WAHOOTWO – MONDAY NOVEMBER 02, 2015

WAHOOTWO – NOVEMBER 02, 2015

 

It’s late but here’s my Halloween tip:  Every year I put out a huge EMPTY bowl on the front porch.    Next to it I put a sign, “Take One.”

 

I felt sorry for myself for being a Giants football fan as I watched them lose to the Saints, until I met a New York Mets fan.

 

My take on last night’s Mets/Royals game — none of this is hindsight.  I said it at the time it took place.

  1. I liked that Manager Collins let Harvey pitch the 9th . . . BUT, that decision should have come as Harvey was walking to the dugout after the last out in the 8th.   Harvey having to campaign in between innings to continue ruined his mojo, his zone, his concentration, his feng shui.   Once that was put in his head . . . TOO LATE!   He should have been taken out, and I’m still not much the fan of the Mets closer.  
  2. Yoenis Cespedes – After he fouled the pitch off his knee, Manager Collins should have made him try to run up and down the baseline.   Cespedes could barely walk, let alone run.  He was a double-play, home-to-first, waiting to happen.   The Mets were lucky he only popped out.   The Mets should have pinch-hit for Cespedes, even though he already had two strikes on him.
  3. The Mets should have let Jonathon Niese continue in the 12th.   Pitchers are a quirky bunch.  Some days they have it, some days they don’t.  Niese pitched well in his inning, an indication he perhaps “had it” that day.  Bringing in Addison Reed was introducing an “unknown”.   Did he have it or not?   No, last night he didn’t have it.
  4. Eric Hosmer – the announcers were touting his brilliant dash home from third on the infield grounder.   If the play was properly executed, he would have been out by 8 feet and chastised for the ill-advised attempt.   It wasn’t brilliant, it was lucky.  

 

The better team won.  I picked the Royals in 6.   Still, the Mets were leading in the 8th inning in four games of a 5-game series, and leading in the 9th in three of them.   Could have easily been the Mets in five.

 

Where was the champagne?   Everything seems so scripted these days during the World Series celebrations.  I don’t like the immediate distribution of the World Champion hats and t-shirts during the celebration on the field.  Yes, I know it’s all about the marketing but I don’t like it.   I don’t like the extended celebration on the field.  I’d rather the scene of champagne in the locker room.   I don’t like the goggles the players have to protect their eyes from the sprayed champagne.  I don’t like the post-game interviews with the MVP at an antiseptic podium.   Take the celebration inside into the locker room, bring out the champagne, and let the bubbly burn the eyeballs.  And do the interviews there.

 

And could FOX relax on the stats.  I was inches from putting on the mute if I heard one more, “This is the first time since . . . .”  

 

Wow, what a difference a week makes.   Last week Daniel Murphy was god-like here in New York.  And a month ago, Met fans would have paid Yoenis Cespedes billions to stay next year.   Now?  Pfffttttttt.

 

Oh, and I always have a keen interest in how the last out of the World Series is shot.    Last night, a low ball was called strike three.   The catcher runs toward the pitcher for the jump and hug . . . . and we missed it.   The director decides to cutaway just as the pitcher/catcher celebration is about to take place.   BUT the director did feel it was worthy enough to show the pitcher/catch three times later in slow-motion replay.   It would have been better LIVE!  
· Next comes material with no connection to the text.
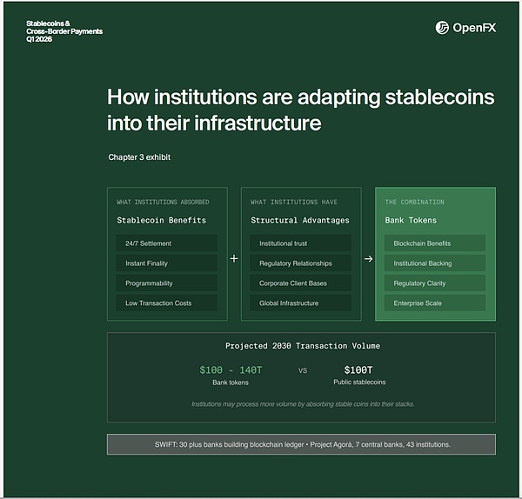This screenshot has height=499, width=522.
Task: Click the Global Infrastructure box
Action: click(300, 303)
As always, there are too many cameras in use which ends up showing too little.

 

My goodness . . . it’s extra innings of the World Series . . . the Mets are up . . . and the lead-off batter is facing an infield shift.    No one on the left side.    How about a BUNT!?   A lead-off BUNT down third!    Duda?  Conforto?   How about a bunt?  You know, to start off the inning!   The lead-off batter getting on seemed to work for the Royals!   Winter to-do list: Practice 250 bunts a day.   Mickey Mantle used to bunt.  Every player who faces a shift should be given a photo of a bunting Mickey Mantle.  

 

The New York Giants – the Saints tie the score with 36 seconds left in the game.  Giants run three plays, punt, and the Saints kick a field goal to win in that 36 seconds.   Oy.

 

Oh, one more thing about the World Series champion Kansas City Royals.   Do any of us think of royalty when we think of Kansas City?  No, and here’s why.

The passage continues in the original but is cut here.